2. Overall Compiler Structure
A compiler is broadly divided into an Analysis part and a Synthesis part.
Source Program
|
v
+-------------------+
| Lexical Analysis |
+-------------------+
| Token Stream
v
+-------------------+
| Syntax Analysis |
+-------------------+
| Syntax Tree
v
+-------------------+
| Semantic Analysis |
+-------------------+
| Annotated Syntax Tree
v
+-------------------+
| Intermediate Code |
| Generation |
+-------------------+
| Intermediate Representation
v
+-------------------+
| Code Optimization |
+-------------------+
| Optimized IR
v
+-------------------+
| Code Generation |
+-------------------+
|
v
Target Program
Each phase takes the output of the previous phase as its input. The analysis part (front end) identifies the structure of the source program, and the synthesis part (back end) generates the target code.
3. Lexical Analysis
The lexical analyzer (lexer or scanner) reads the character stream of the source code and breaks it into token units.
For example, consider the following C code:
position = initial + rate * 60;
The lexical analyzer breaks this code into the following tokens:
<id, "position"> <=> <id, "initial"> <+> <id, "rate"> <*> <num, 60> <;>
Each token is represented as a pair of a token name and an attribute value. Identifiers are registered in the symbol table and referenced in later phases.
Additional Roles of the Lexical Analyzer
- Removing whitespace and comments
- Tracking line numbers in the source program (for error message generation)
- Interfacing with macro preprocessing
4. Syntax Analysis
The syntax analyzer (parser) takes the token stream as input and produces a parse tree or abstract syntax tree (AST).
The AST for the example position = initial + rate * 60 looks like this:
=
/ \
/ \
id: +
position / \
/ \
id: *
initial / \
/ \
id: num:
rate 60
The parser operates based on Context-Free Grammar (CFG).

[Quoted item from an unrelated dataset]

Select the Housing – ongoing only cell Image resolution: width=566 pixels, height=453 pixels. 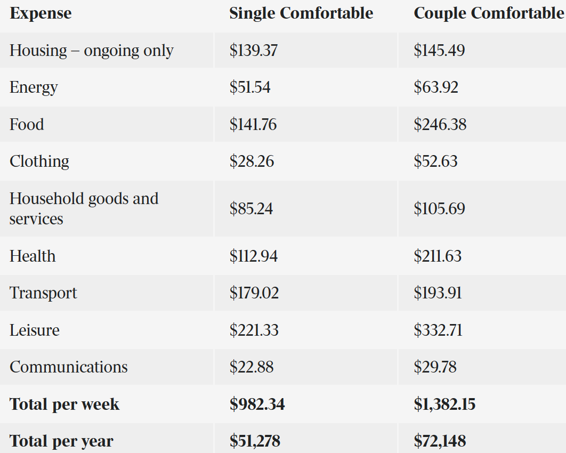(x=92, y=51)
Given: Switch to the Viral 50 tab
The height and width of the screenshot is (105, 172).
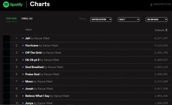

The grammar defines the structure of the programming language, and the parser verifies that the input conforms to this grammar.
Main Parsing Methods
| Method | Description | Examples |
|---|---|---|
| Top-Down | Starts from the start symbol and derives the input | Recursive descent parser, LL parser |
| Bottom-Up | Starts from the input and reduces to the start symbol | LR parser, LALR parser |
5. Semantic Analysis
The semantic analyzer uses the syntax tree to check the semantic consistency of the source program.
Its main roles are:
- Type Checking: Verifies that the types of operators and operands are compatible.
- Type Coercion: Inserts automatic type conversions where necessary.
- Scope Checking: Verifies that variables are used within the scope where they are declared.
For example, if rate is float and 60 is int, the semantic analyzer inserts a node to convert 60 to float.
=
/ \
/ \
id: +
position / \
/ \
id: *
initial / \
/ \
id: inttofloat
rate |
num: 60
6. Intermediate Code Generation
The compiler does not convert the source program directly into target code; instead, it first generates an Intermediate Representation (IR).
The most widely used IR format is Three-Address Code.
t1 = inttofloat(60)
t2 = rate * t1
t3 = initial + t2
position = t3
The characteristics of three-address code are:
- Each instruction contains at most one operator.
- The compiler generates temporary variables (
t1,t2,t3). - The order of operations for complex expressions is explicitly determined.
Advantages of Intermediate Code
- Machine independence: A representation that is not tied to specific hardware.
- Portability: Can be easily retargeted to different target machines.
- Ease of optimization: Well-suited for applying machine-independent optimizations.
7. Code Optimization
The code optimization phase transforms the intermediate code to generate more efficient target code.
// Before optimization
t1 = inttofloat(60)
t2 = rate * t1
t3 = initial + t2
position = t3
// After optimization
t1 = rate * 60.0
position = initial + t1
The optimizations performed in the above example are:
- Constant Folding: Computes
inttofloat(60)as60.0at compile time. - Eliminating unnecessary temporaries: Removes
t3and assigns directly toposition.
Key Optimization Techniques
- Common Subexpression Elimination
- Dead Code Elimination
- Loop-Invariant Code Motion
- Strength Reduction: Replaces expensive operations with cheaper ones.
- Inlining: Replaces function calls with the function body.
8. Code Generation
The code generator converts the optimized intermediate code into target machine instructions.
// Intermediate code
t1 = rate * 60.0
position = initial + t1
// x86-like assembly code
LDF R2, rate // Load rate into register R2
MULF R2, R2, #60.0 // R2 = R2 * 60.0
LDF R1, initial // Load initial into register R1
ADDF R1, R1, R2 // R1 = R1 + R2
STF position, R1 // Store R1 value into position
The key challenges in the code generation phase are:
- Register Allocation: Efficiently placing variables in limited registers.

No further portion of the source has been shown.